My father has a ten acre farm. It is hard to keep after, but we are getting there. Well, on about an acre of it, it looks like Sanford and Son. Every time he gets more junk, or keeps more junk, or just plain old decides to keep something, I hum or whistle the theme from Sanford and Son. However, while I definitely will not keep the same amount of junk when I have my own property, I will probably have the family genes and get my own "junk pile" (my grandfather had one, my uncles have them too). To make do with what you have, you have to know how to work with it. When you are scraping to get by, you learn to make do and improvise.

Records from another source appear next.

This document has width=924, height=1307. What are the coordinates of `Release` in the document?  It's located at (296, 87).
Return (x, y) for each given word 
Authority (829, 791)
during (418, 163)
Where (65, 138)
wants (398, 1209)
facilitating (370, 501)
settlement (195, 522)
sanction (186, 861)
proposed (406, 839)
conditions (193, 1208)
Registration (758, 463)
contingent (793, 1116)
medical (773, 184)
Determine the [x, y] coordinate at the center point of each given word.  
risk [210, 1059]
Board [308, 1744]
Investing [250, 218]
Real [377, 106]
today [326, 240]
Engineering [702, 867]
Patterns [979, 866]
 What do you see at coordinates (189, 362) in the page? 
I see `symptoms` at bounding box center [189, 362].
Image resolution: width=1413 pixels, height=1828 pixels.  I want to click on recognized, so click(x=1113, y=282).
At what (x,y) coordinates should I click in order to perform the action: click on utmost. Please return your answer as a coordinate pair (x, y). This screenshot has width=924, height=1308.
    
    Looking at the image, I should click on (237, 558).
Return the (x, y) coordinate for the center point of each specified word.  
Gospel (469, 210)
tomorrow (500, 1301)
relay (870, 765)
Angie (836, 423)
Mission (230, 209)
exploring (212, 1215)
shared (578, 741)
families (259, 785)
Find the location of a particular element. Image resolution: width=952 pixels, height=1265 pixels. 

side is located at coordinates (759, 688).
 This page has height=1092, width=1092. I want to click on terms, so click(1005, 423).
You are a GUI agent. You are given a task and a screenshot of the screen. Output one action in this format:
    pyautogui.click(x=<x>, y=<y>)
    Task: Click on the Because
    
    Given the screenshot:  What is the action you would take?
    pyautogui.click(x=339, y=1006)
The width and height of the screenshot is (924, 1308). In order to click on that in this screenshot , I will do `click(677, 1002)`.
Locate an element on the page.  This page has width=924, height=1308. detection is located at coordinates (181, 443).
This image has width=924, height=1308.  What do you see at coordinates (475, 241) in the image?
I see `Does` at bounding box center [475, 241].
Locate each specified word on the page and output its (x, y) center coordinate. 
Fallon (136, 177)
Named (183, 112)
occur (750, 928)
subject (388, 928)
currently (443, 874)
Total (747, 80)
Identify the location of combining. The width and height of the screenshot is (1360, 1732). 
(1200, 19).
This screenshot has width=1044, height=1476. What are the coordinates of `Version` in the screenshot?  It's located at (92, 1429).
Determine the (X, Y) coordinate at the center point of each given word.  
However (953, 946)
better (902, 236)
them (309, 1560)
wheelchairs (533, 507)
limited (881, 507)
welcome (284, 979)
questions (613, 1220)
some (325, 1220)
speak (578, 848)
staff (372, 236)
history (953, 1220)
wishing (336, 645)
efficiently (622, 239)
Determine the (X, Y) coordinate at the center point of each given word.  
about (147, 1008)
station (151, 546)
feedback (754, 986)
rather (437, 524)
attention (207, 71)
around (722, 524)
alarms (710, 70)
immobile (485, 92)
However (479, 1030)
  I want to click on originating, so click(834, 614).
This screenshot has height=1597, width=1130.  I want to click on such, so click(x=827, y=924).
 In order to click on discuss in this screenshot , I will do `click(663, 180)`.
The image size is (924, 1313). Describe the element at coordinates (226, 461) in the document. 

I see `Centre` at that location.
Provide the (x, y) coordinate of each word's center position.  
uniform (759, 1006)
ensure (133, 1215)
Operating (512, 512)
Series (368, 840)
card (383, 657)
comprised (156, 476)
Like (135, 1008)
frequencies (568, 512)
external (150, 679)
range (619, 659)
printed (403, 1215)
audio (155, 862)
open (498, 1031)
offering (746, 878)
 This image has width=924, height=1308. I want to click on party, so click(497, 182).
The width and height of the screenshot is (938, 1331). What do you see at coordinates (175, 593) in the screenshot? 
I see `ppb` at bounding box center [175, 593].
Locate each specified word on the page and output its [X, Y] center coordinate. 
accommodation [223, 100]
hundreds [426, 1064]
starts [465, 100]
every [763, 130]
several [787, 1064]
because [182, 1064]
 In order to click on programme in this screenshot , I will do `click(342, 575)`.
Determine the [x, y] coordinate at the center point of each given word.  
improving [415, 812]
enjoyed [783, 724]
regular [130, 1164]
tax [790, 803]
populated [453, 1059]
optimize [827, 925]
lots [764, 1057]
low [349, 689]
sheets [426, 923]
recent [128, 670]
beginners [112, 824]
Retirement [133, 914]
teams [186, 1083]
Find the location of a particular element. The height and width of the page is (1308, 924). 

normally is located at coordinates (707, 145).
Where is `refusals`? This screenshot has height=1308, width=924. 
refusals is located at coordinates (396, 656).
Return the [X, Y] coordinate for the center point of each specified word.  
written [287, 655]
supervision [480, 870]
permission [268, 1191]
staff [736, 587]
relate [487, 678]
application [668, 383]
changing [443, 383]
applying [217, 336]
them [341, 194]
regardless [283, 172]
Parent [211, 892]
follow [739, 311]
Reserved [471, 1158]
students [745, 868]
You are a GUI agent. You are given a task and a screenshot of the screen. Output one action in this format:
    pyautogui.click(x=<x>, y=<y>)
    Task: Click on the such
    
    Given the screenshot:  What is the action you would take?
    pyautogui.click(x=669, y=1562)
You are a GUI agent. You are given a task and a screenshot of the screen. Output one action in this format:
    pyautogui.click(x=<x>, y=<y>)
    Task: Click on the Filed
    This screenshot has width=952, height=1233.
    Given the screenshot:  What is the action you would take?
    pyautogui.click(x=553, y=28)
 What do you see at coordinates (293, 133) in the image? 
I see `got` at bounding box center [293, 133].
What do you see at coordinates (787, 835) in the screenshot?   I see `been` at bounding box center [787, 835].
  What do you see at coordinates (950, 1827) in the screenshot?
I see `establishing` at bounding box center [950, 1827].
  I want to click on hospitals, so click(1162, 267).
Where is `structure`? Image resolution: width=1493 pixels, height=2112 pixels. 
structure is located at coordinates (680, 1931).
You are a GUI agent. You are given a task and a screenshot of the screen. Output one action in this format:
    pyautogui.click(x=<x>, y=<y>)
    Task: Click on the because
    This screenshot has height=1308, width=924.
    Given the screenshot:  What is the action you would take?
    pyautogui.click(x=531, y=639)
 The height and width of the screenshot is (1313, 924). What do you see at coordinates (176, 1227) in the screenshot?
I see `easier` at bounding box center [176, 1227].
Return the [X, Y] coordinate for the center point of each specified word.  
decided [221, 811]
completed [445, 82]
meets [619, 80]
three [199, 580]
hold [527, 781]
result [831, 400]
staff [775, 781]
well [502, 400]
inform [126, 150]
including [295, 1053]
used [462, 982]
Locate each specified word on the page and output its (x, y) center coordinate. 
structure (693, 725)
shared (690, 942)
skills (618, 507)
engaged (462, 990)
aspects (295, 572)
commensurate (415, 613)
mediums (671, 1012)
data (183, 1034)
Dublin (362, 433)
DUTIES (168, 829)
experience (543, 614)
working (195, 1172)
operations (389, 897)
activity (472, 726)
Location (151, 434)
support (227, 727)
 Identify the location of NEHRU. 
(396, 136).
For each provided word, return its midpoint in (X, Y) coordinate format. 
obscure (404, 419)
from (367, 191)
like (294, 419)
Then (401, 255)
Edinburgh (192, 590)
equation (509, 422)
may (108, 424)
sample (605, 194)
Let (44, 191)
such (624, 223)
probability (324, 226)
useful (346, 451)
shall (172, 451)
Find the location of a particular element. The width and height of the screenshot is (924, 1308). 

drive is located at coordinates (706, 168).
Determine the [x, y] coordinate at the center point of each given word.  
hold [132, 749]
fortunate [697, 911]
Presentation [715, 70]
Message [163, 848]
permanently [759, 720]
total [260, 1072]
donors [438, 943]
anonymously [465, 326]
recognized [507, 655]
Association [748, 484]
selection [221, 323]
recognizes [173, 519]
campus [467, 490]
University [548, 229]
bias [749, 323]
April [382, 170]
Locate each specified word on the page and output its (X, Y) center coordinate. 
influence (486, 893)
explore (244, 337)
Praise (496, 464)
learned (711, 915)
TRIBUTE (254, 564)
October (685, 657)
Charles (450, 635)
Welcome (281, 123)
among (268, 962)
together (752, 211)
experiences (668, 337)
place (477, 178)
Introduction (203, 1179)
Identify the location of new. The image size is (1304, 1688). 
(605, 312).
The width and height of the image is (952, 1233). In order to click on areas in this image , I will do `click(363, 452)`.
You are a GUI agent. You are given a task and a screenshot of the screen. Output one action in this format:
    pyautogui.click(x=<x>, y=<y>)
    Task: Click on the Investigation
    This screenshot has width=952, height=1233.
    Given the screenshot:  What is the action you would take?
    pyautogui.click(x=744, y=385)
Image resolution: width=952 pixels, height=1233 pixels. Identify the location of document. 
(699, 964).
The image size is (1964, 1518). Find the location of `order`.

Most of the time, when my father says "Hey, don't throw that out, I might need that", he is already thinking about his next project.
 
Initiative, being able (or at least giving it a shot) to fix/repair things are very important. They're creative in fact.

So much throwing away is I believe, disheartening and discouraging for people in the long-run, it makes for apathy and helplessness. Let's not forget that the planet cannot stand infinite waste and pollution. It will bite back, and has begun to.
 
Let's keep the focus positive, folks.

It's good to know how to make do.

There's nothing wrong with calling a plumber.
 
You're right Frank, there is nothing wrong in calling a plumber of course, the problem was that there is a couple more food places in the same building and when we cut the water of the whole building they couldn't even wash a dish.
That's why was so important the emergency fixing.
the plumber fixed in the afternoon about 6 hours later
Thank you very much for your opinions they are very similar of what I think, keep going please
 
Keep it positive and keep it knife focused. This is a KNIFE FORUM.
 
Sorry if it sound rough, Frank. Between English not being my home language and the writing where you cannot feel the entonation... Well you know.

I'm really happy with the Barlow pattern, even before Barlow month this Boker was almost always in my pocket, it's barely largest than a peanut but it feels like prepared for everything you can throw at it.
One of the workers cut himself with even being guys very used to handling all kinds of tools.
This solingen carbon steel is unbeatable razor sharp.